State insurance regulators do plan to talk about Consumer Operated and Oriented Plan solvency and receivership this Sunday, in San Diego, at the National Association of Insurance Commissioners meeting.
As far as I can tell, that’s about the only public sign of life in the area of health plan failure policy discussions.
NAIC’s Health Insurance and Managed Care Committee set up a CO-OP Solvency and Receivership Subgroup in April. The committee gave the plan failure topic some attention by scheduling this weekend’s CO-OP solvency session.
But, at press time, the subgroup had not published anything on its section of the NAIC website other than the telephone and fax numbers of its NAIC staff contact and the fact that it had a private, regulator-to-regulator session in April.
Policymakers in Washington don’t seem to be saying much more about efforts to help the consumers, providers and commission-payment-seeking agents and brokers affected by the failures of CO-OPs or other health plans. Tonia Khouri, a Republican candidate in Illinois, mentioned the failure of the Illinois Land of Lincoln CO-OP in a recent interview, but in-depth candidate comments on the topic are not easy to find online.
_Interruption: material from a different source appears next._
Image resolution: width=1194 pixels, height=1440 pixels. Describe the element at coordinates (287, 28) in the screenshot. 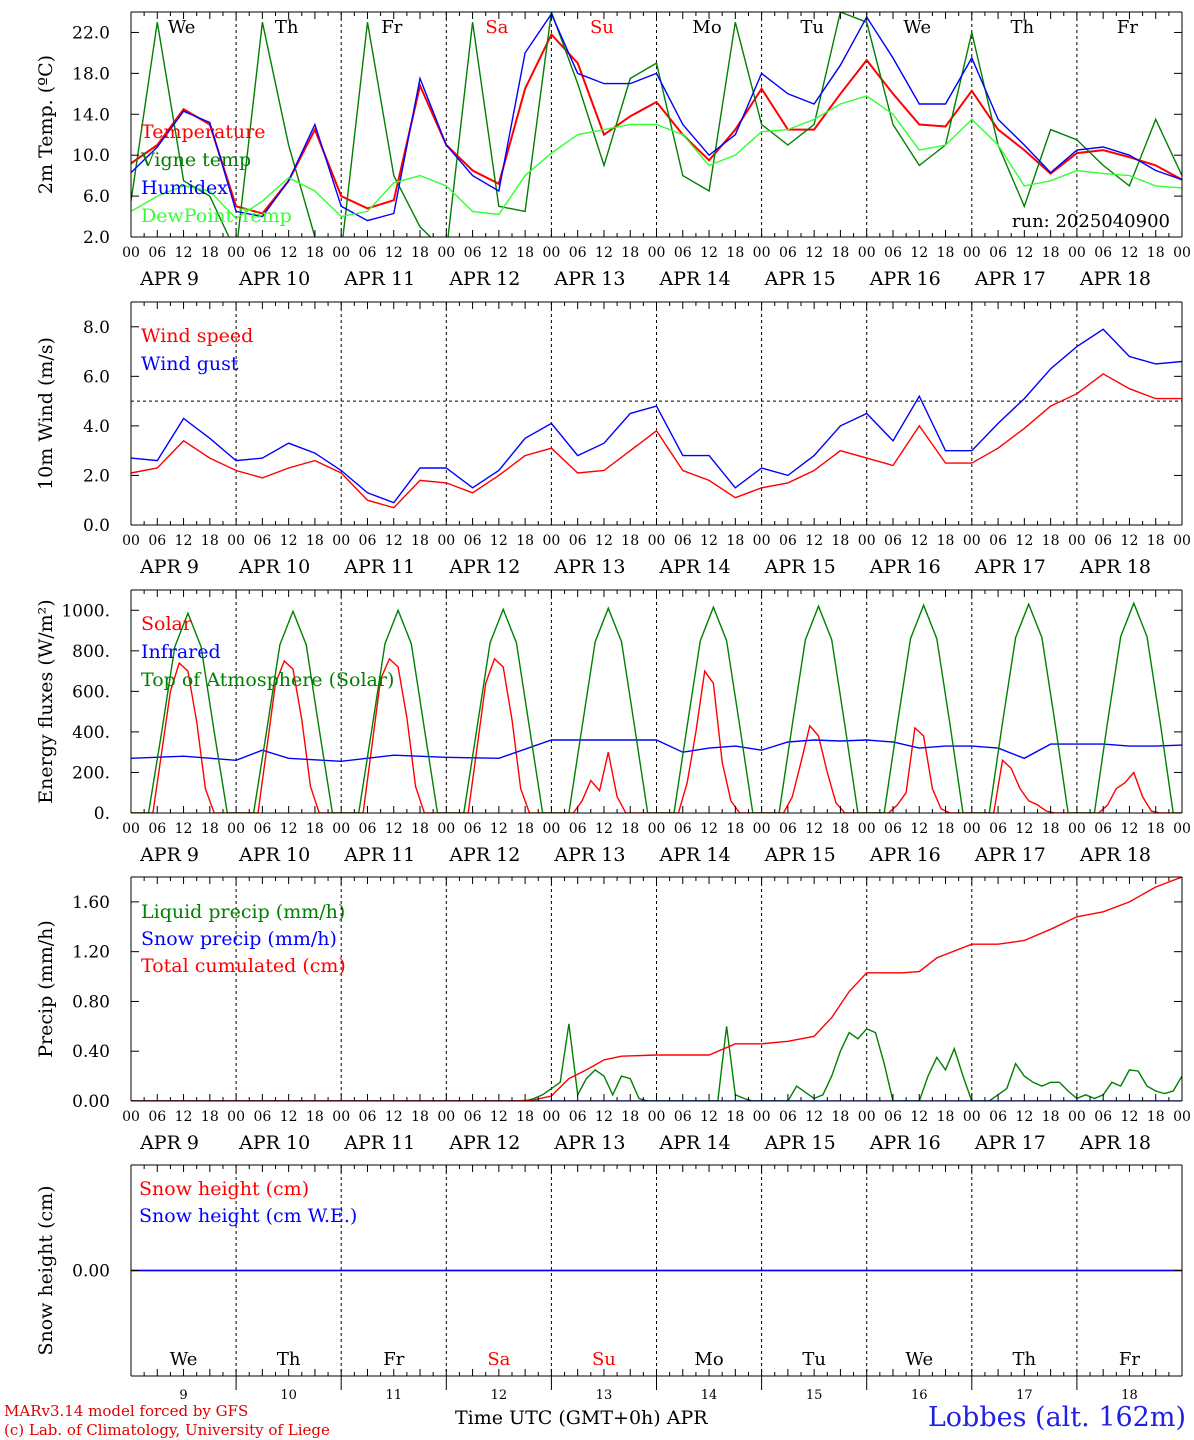

I see `day-name-label: Th` at that location.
The creepy silence about the health plan failure issue seems to echo the nation’s general approach to talking about Affordable Care Act problems: We bottle up the fact that we’re a nation with an undeclared Red-Blue war, in which policymakers can’t solve any problems, no matter how nonpartisanly alarming (see: Zika fight starts to bite Republicans ahead of mosquito season) by keeping our mouths shut and hoping other folks will get blamed for the problems.
Republicans talk about how terrible and obstinate the Democrats are. The Democrats complain that the Republicans do nothing but try to kill the Affordable Care Act. Officials from the Centers for Medicare & Medicaid Services (CMS) send an official to a congressional hearing, and have the official say something along the lines of, “I’m sorry, but I don’t have that information at my fingertips. I’ll talk to my staff and have someone get back to you soon. Promise.”
Related: Bad lessons
Meanwhile, at the state regulator level, there’s the reality that regulators take time to react to problems. NAIC is now busy with proposals for preventing, and coping with, the kinds of financial problems that hurt life insurers during the Great Recession, about eight years ago.
Of course, no one wants to say anything that will hurt a creaky health insurer that could survive if everyone is patient, but the lack of serious public health plan failure discussions is disturbing.